A shoe maker asked Martin Luther how to best serve God.  Luther asked him "What is your work now?"  The man replied "I am a shoemaker."  Luther told him "Make a good shoe and sell it at a fair price."  

It's a lovely story which conveys the notion that people serve the Lord when they use their God-given gifts in ways that are good and honest.  In this way, vocation is the pairing of a person's abilities and interests with the needs of the community.  

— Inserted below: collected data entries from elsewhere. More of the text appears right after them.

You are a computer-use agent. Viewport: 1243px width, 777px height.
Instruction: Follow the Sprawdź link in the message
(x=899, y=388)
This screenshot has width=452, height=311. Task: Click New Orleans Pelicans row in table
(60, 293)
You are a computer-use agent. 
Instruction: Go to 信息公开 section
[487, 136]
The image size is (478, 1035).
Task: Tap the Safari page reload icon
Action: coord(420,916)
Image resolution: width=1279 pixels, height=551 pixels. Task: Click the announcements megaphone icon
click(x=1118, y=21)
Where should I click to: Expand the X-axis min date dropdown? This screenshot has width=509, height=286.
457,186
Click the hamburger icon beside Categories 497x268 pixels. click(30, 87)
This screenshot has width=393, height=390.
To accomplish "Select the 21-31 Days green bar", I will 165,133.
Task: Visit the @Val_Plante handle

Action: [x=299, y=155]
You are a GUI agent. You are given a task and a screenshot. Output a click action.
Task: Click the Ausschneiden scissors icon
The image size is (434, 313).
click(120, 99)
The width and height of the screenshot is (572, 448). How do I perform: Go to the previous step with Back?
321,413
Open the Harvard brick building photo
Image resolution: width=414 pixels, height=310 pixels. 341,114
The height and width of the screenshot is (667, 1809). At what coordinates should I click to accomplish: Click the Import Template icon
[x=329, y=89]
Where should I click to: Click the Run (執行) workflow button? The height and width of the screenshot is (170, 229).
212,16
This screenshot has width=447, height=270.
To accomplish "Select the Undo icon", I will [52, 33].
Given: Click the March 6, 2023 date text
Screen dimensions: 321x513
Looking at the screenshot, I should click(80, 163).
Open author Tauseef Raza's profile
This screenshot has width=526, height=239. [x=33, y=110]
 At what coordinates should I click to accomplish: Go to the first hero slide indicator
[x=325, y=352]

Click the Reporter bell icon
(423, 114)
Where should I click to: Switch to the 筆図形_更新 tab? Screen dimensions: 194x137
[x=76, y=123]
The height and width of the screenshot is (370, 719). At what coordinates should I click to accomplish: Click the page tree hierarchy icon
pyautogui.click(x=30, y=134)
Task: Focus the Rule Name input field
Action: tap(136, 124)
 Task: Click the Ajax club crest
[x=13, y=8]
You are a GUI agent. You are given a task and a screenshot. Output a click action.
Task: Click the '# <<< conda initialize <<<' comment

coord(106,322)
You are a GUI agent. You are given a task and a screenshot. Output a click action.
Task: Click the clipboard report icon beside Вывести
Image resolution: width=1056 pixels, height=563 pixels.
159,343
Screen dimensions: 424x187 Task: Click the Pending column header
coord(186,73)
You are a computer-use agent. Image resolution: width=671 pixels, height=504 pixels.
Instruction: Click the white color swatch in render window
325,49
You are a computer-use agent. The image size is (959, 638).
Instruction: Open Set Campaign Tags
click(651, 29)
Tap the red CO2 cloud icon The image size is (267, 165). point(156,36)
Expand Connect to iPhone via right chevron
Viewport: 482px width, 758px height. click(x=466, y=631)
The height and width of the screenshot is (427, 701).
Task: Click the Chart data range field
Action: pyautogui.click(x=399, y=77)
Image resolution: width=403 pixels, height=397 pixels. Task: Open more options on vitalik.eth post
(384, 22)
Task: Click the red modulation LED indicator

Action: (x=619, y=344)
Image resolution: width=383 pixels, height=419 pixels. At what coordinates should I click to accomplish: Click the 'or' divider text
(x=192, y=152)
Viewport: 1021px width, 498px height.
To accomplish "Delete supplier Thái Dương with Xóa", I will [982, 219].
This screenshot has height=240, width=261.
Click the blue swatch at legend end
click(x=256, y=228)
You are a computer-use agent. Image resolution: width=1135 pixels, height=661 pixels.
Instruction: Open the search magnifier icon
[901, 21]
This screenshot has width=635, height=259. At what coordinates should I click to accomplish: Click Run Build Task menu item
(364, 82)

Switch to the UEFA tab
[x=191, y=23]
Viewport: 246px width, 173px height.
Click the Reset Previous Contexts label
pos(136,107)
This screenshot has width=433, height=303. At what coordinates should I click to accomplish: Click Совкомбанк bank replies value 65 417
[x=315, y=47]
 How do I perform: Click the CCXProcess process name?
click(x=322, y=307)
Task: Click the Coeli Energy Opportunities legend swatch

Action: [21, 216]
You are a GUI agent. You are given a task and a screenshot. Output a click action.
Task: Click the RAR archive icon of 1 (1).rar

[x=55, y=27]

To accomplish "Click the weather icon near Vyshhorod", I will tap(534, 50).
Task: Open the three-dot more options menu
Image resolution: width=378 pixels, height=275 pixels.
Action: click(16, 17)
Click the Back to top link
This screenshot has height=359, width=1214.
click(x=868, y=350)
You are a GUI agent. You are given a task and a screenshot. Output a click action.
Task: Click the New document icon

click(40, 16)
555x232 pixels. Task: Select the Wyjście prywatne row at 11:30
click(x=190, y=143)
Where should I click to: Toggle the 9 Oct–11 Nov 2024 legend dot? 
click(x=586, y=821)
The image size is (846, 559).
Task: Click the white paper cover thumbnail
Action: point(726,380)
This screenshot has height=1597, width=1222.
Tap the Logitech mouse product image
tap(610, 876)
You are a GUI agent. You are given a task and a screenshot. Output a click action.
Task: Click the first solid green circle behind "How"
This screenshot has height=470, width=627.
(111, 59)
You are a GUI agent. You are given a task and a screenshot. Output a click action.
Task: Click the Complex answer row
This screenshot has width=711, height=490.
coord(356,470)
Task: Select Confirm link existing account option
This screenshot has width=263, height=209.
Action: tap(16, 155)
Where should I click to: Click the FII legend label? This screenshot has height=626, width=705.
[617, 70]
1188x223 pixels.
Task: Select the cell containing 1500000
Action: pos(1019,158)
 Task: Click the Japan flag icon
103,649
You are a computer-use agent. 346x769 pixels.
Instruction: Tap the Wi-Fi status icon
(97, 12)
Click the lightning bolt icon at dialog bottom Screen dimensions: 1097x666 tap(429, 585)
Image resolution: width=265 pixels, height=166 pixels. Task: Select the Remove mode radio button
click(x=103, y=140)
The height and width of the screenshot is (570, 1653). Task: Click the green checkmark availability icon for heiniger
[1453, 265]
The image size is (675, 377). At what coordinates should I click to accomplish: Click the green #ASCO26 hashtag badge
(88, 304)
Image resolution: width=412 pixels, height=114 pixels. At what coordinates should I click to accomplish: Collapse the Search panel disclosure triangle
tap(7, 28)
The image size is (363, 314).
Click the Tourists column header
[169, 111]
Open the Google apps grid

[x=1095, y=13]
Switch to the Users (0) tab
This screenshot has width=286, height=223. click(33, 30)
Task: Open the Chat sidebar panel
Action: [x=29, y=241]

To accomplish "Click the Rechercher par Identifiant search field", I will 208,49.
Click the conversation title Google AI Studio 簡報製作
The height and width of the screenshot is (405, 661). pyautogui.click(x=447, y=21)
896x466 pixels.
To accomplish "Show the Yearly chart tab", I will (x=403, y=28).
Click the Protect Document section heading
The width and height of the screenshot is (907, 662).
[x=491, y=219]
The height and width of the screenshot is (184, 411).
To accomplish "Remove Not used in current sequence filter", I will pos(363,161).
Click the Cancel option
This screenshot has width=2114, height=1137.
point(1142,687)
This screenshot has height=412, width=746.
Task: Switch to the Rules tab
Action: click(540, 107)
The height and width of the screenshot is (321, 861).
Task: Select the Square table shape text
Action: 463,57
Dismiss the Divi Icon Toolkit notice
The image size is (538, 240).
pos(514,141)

A similar sentiment was expressed (sarcastically and with a few naughty words) in The Onion last week:
...you need to find the one interest or activity that truly fulfills you in ways nothing else can. Then, really immerse yourself in it for a few fleeting moments after an exhausting 10-hour day at a desk job and an excruciating 65-minute commute home. During nights when all you really want to do is lie down and shut your eyes for a few precious hours before you have to drag yourself out of bed for work the next morning, or on weekends when your friends want to hang out and you’re dying to just lie on your couch and watch TV because you’re too fatigued to even think straight—these are the times when you need to do what you enjoy most in life.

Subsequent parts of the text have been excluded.